(Stored entries)
════════

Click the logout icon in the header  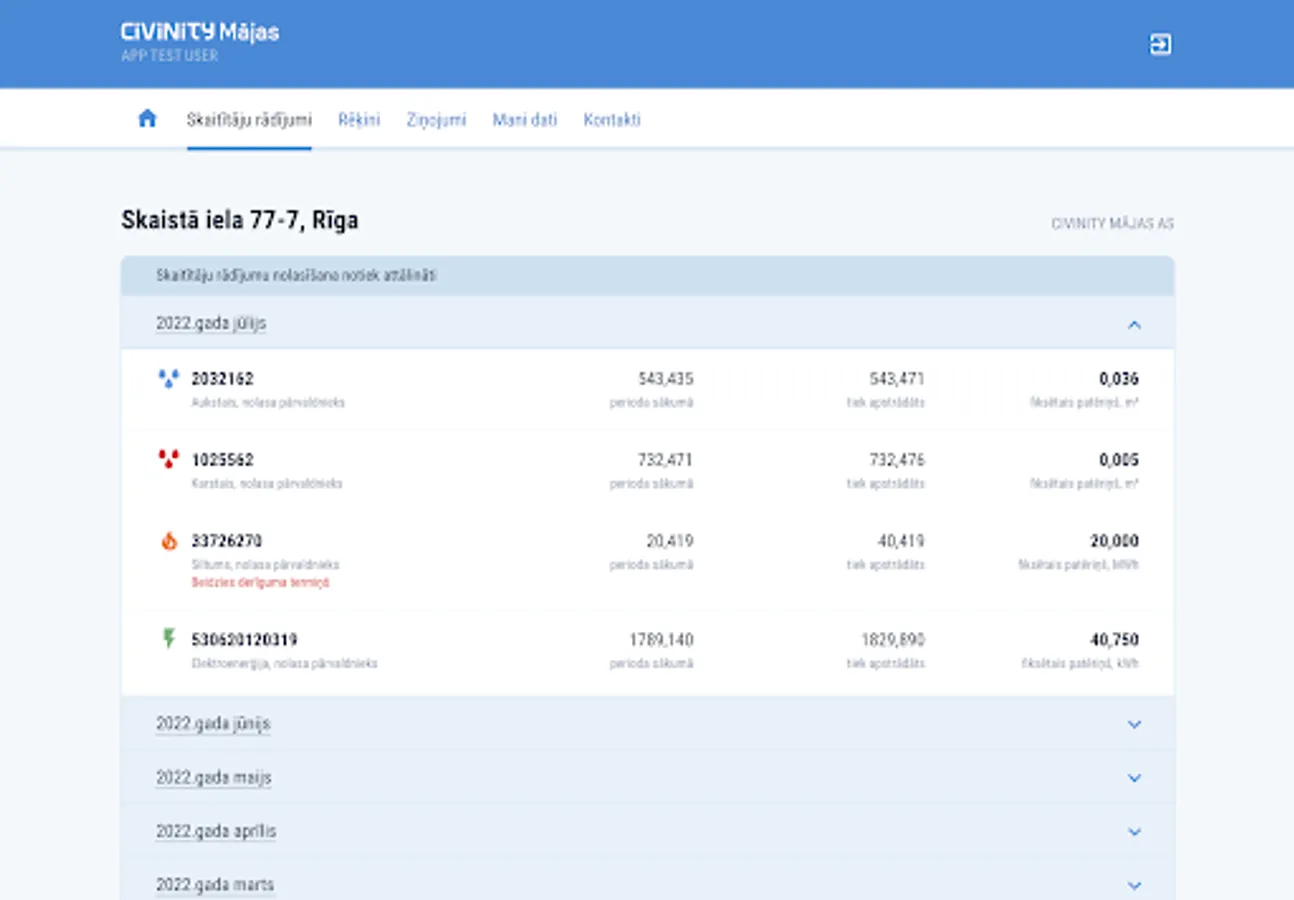(x=1160, y=44)
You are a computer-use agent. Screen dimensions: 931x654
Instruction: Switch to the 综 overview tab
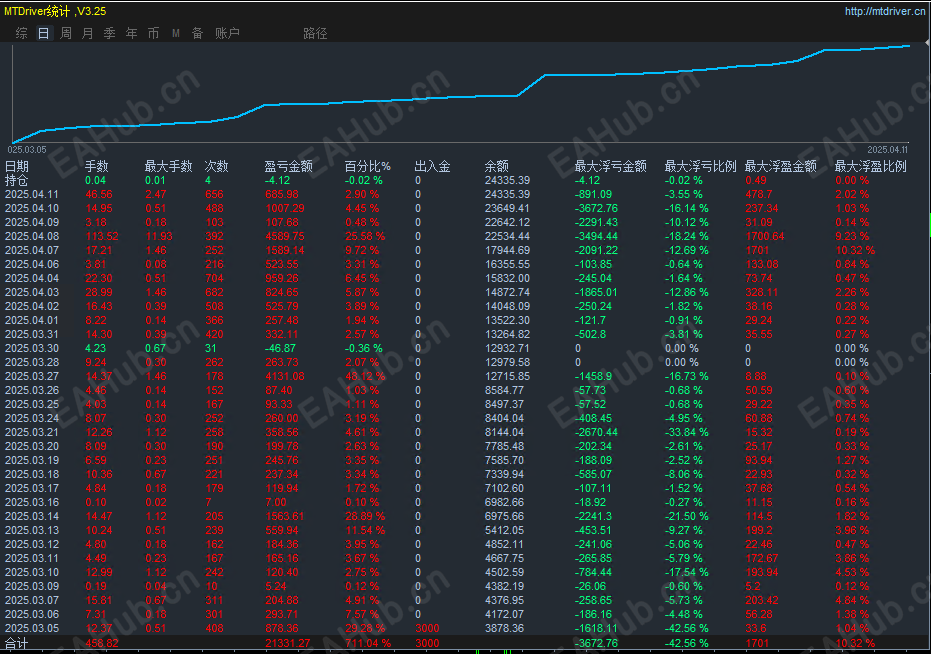(x=21, y=33)
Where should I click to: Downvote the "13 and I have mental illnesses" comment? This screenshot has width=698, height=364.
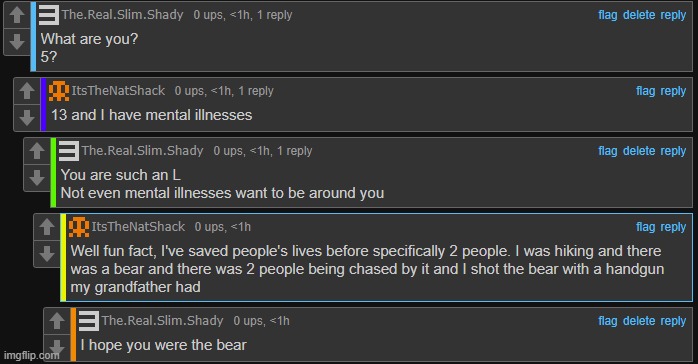click(27, 117)
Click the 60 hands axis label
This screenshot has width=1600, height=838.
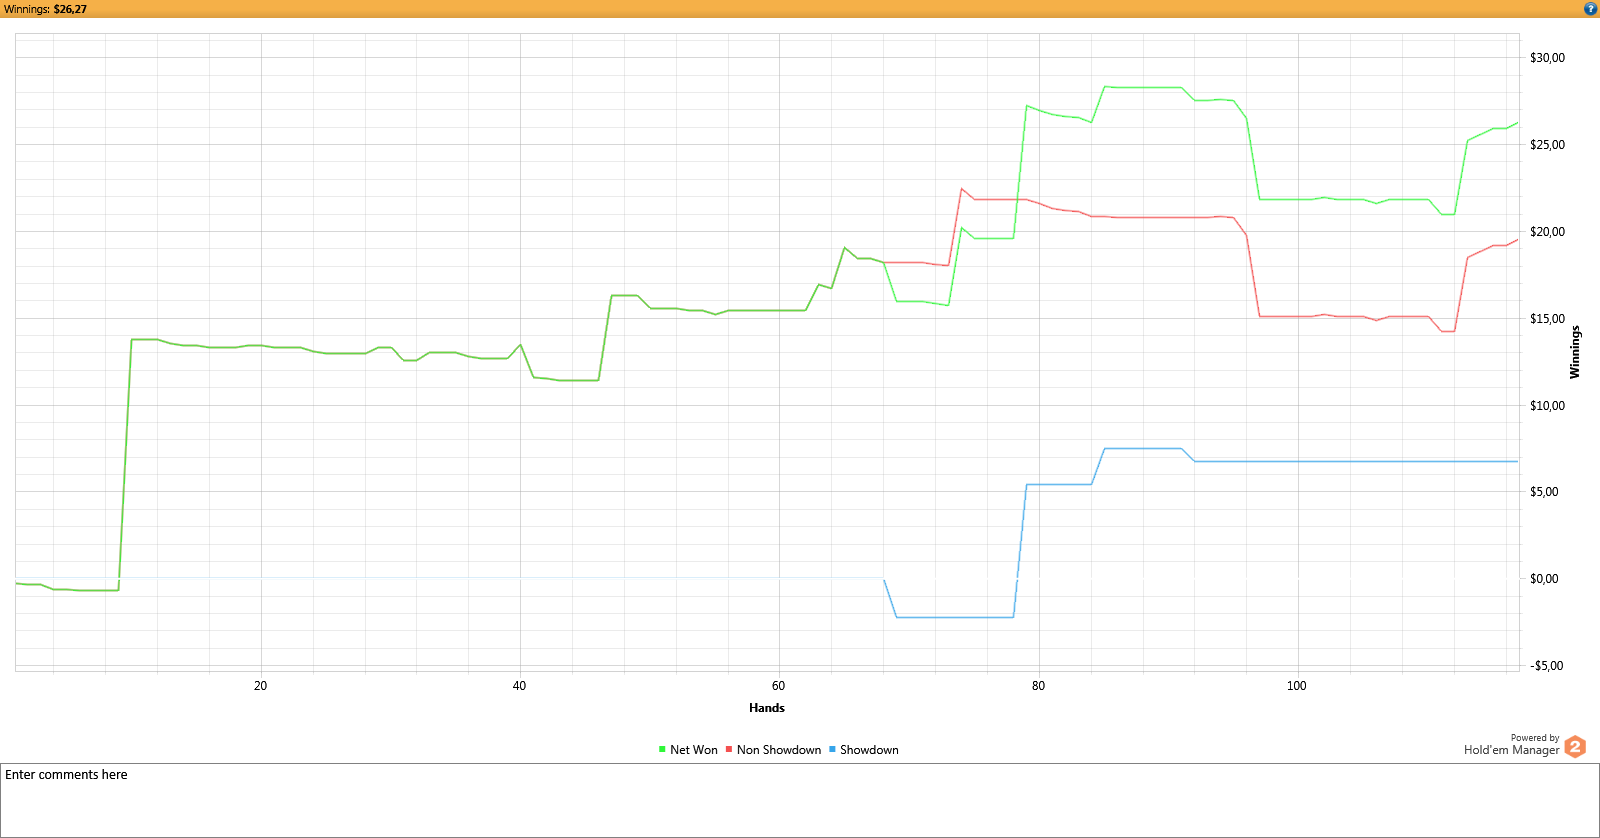pos(779,686)
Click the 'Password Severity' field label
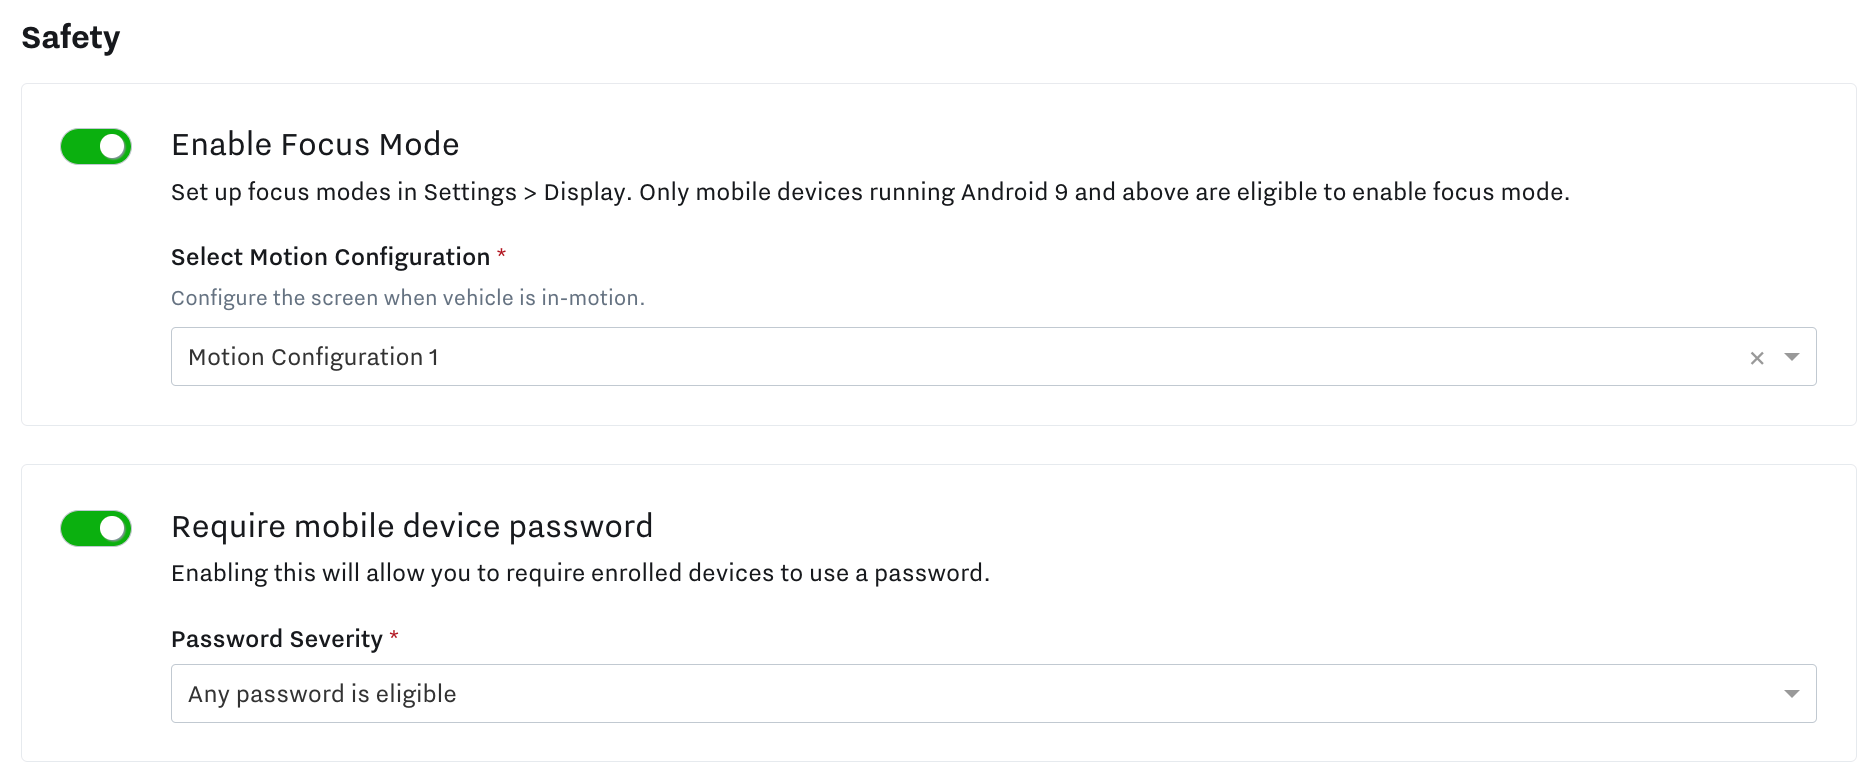 pos(277,639)
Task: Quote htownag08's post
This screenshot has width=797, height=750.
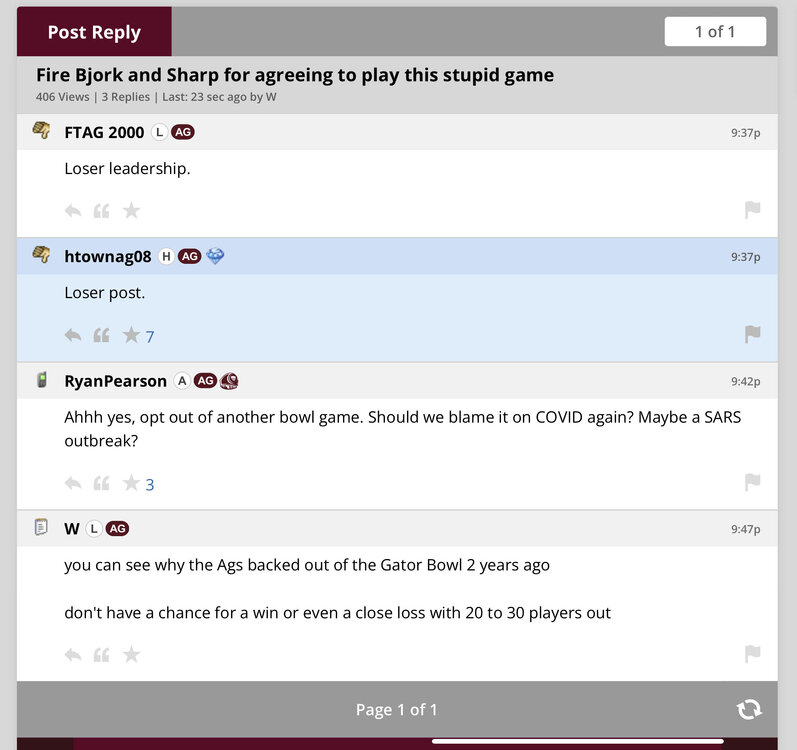Action: [x=101, y=335]
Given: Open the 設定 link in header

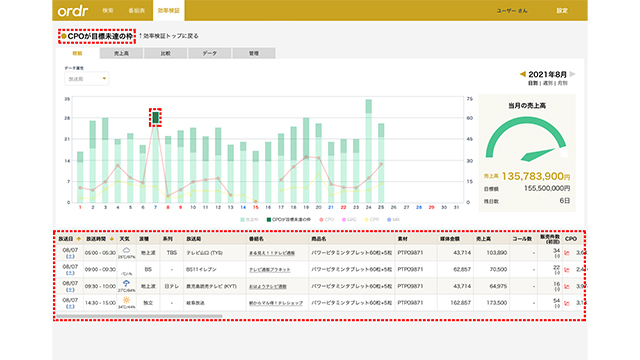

════════

- [Exercise prompt]
Copy the lines exactly. Start at the line with "Task: Quote htownag08's post", end at the last line above, include both, and omit all pictures.

- [Solution for this exercise]
Task: Quote htownag08's post
This screenshot has width=797, height=750.
Action: [x=101, y=335]
Given: Open the 設定 link in header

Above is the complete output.